Like most Catholics, I woke on the morning of February 11, 2013, to a different sort of alarm. Nothing in my past—indeed, very little in history—had prepared me for what I found in the news that day.
To many people, the pope resigning seemed an impossibility, like a square circle.
But that wasn’t my particular problem. As a theologian, I knew it could be done. In fact, the conditions had been publicly rehearsed by no less an authority than Benedict XVI in interviews with the media.
A pope’s resignation was not my problem. My problem was with this pope resigning.
He has been part of my life since early in my adulthood. I discovered Joseph Ratzinger’s work while I was still a Presbyterian minister. His books were a secret pleasure, and they showed me (and later my wife, Kimberly) the way home to Rome.
As a Catholic, I was profoundly influenced by his biblical theology and his use of “covenant” as an interpretive key to unlock the mysteries of faith and the secrets of Scripture. I’ve written many books, but few authorial moments have pleased me so much as the day I presented the pontiff with a copy of my book Covenant and Communion: The Biblical Theology of Pope Benedict XVI.
On the morning of February 11, and well into the evening, I found almost unbearable the thought of this man fading from my life.

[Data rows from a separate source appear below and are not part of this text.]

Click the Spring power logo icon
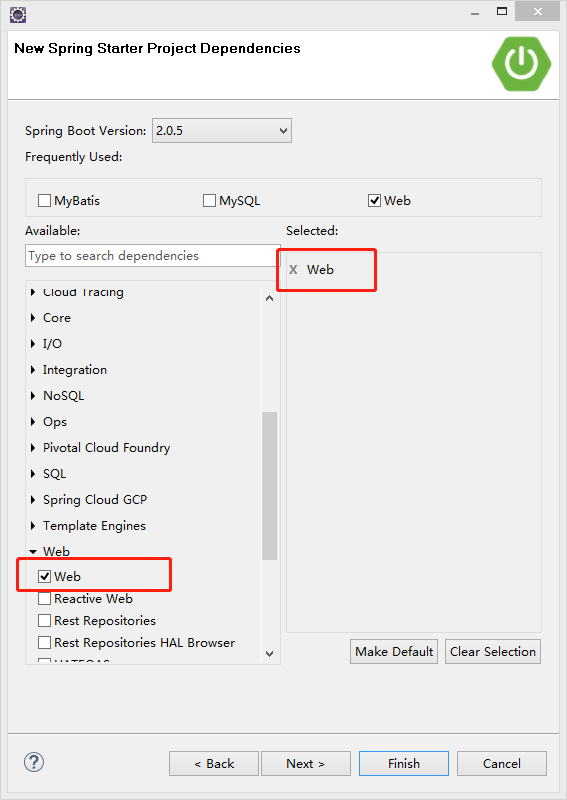 (521, 64)

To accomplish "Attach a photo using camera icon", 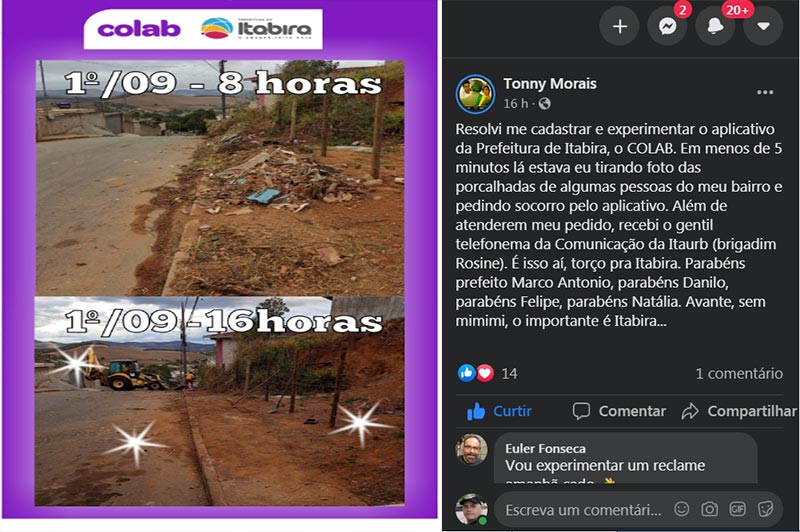I will [709, 509].
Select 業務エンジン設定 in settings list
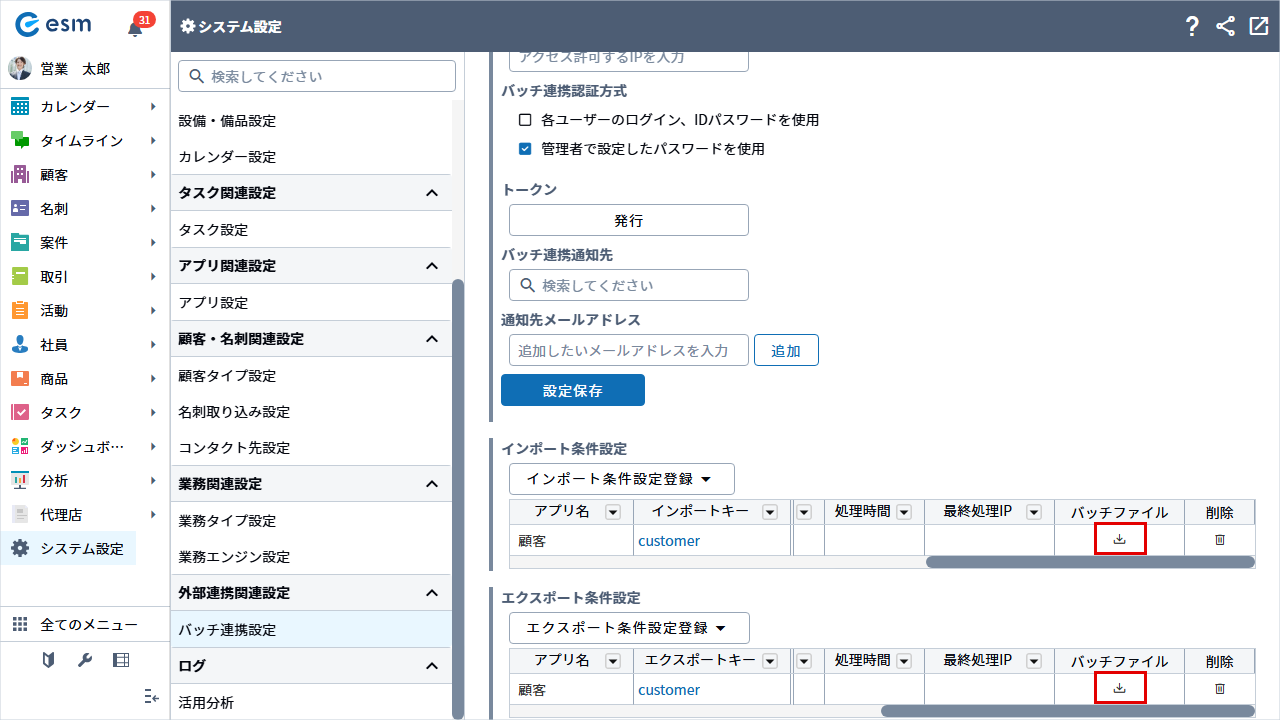 point(234,557)
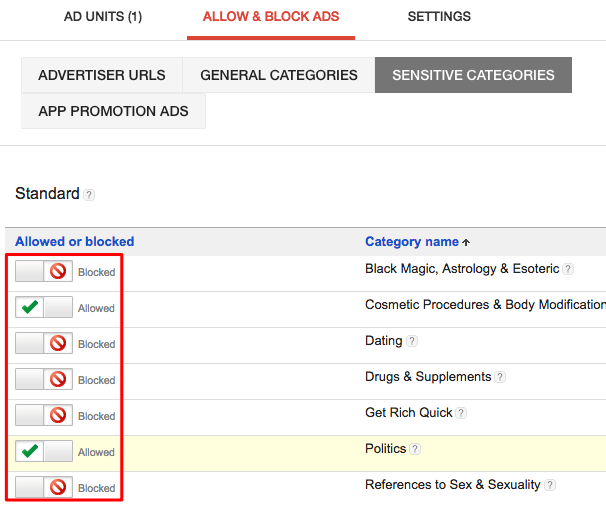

And I felt this, I believe, in communion with millions and probably billions of Catholics. He has always been there for us. He has always been present.
At the Second Vatican Council, he was there, and he played an active role, not as a bishop, but as an expert adviser to one of Europe’s most influential bishops. Young Joseph Ratzinger played an important role in the drafting of two key council documents.
Through the 1960s he was present as one of the world’s leading theologians. It was Joseph Ratzinger who emerged as the most articulate voice of the authentic teaching of the Council.
He never tried to steal the spotlight, but he was always there for us. As a professor, he was there for his students, too. He was a theologian who raised up a generation of brilliant theologians. And he has remained a fatherly presence in their lives, extending his influence through their work, and now through the work of their students as well.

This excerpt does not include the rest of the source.